干瘦男人疼得额头冒汗,嘴唇直哆嗦。
“我想起来了!半个月前,确实有个生脸!”
癞头脚下松了半寸:“说。”
“那人蒙着脸,说话不太利索。他从我这儿买走一个旧木盒。”
干瘦男人急忙补道:“我那盒子是干什么的。他给钱痛快,扔下五张大团结就走了。我就见过那一回。”
赵峥站在墙后,手指停在棉袄口袋边。
蒙脸。
汉话生硬。
暗格木盒。
那个死在大杂院倒座房里的日本特务,日记里提过一件从旧货贩子手中买来的东西。线索兜了个圈,竟然落到了这里。
癞头显然不满意。
“老子问的是疤脸。”
他伸手去摸后腰。
赵峥没再等。
木堆后脚步一响。
守在外侧的两人刚回头,赵峥已经逼到近前。
左边那人抡起木棍,赵峥侧肩撞进去,手肘顶在他胸口。那人后背砸上木板堆,压在上面的烂木头跟着滑下来,砸住了他的腿。
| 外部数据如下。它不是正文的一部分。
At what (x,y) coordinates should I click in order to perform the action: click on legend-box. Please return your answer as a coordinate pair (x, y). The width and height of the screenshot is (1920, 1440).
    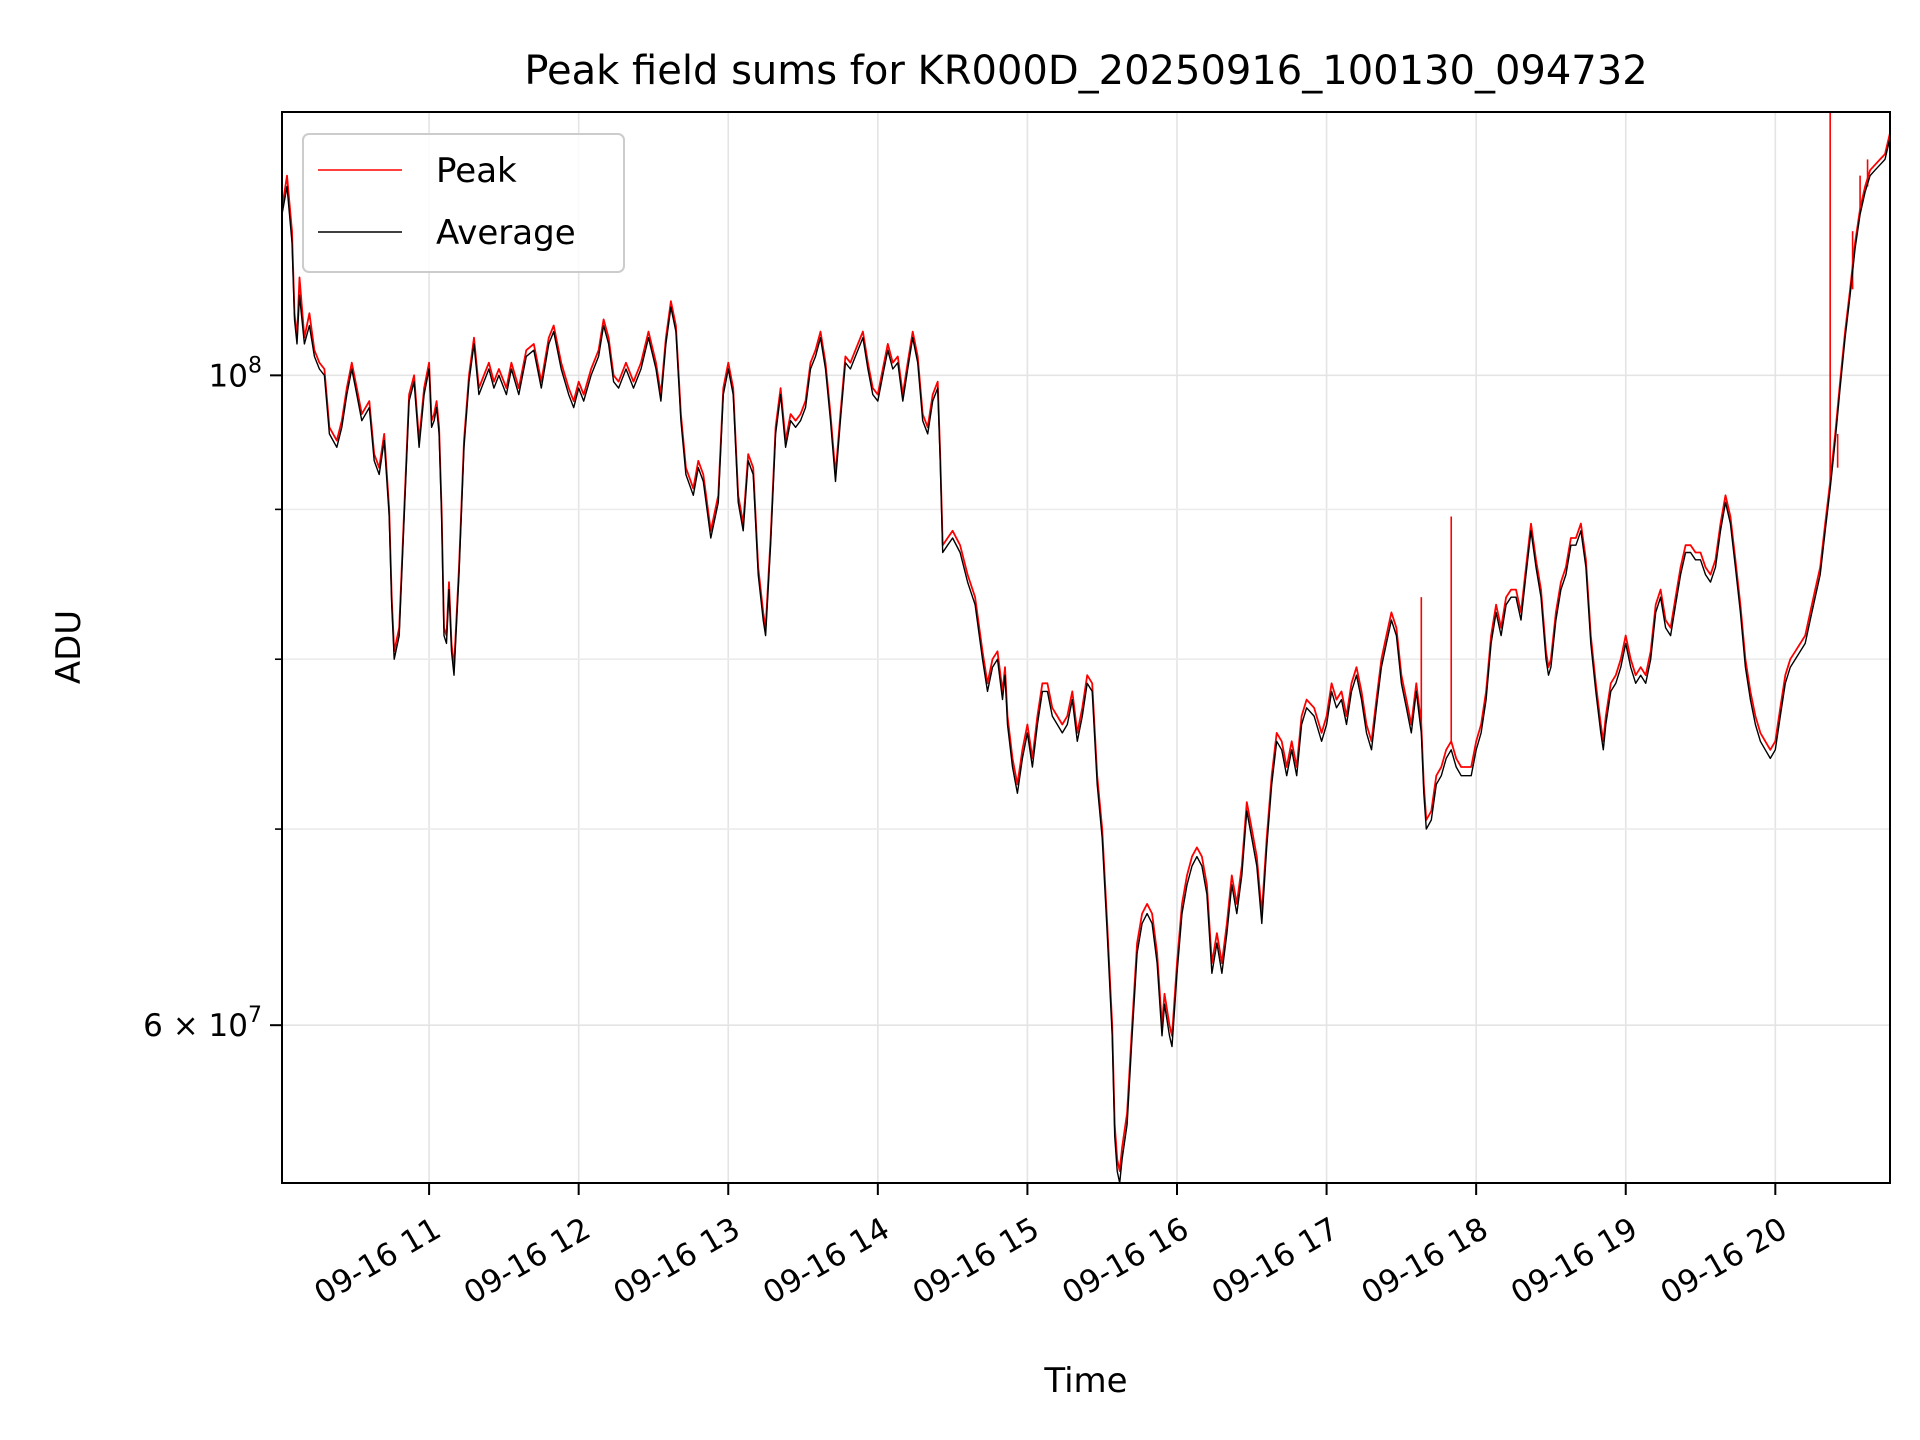
    Looking at the image, I should click on (464, 203).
另一人刚要扑上来,赵峥反手扣住他的衣领,往前一带,膝盖顶进他小腹。
那人弯下腰,赵峥一掌按住他后颈,把他压进了雪里。
动作快得没给人反应的空当。
拿铁刺的混混脸色变了,咬牙朝赵峥腰间捅来。
赵峥往侧边让了半步。
铁刺擦着棉袄过去。
他一把攥住对方手腕,拇指压在关节上,猛地往下一折。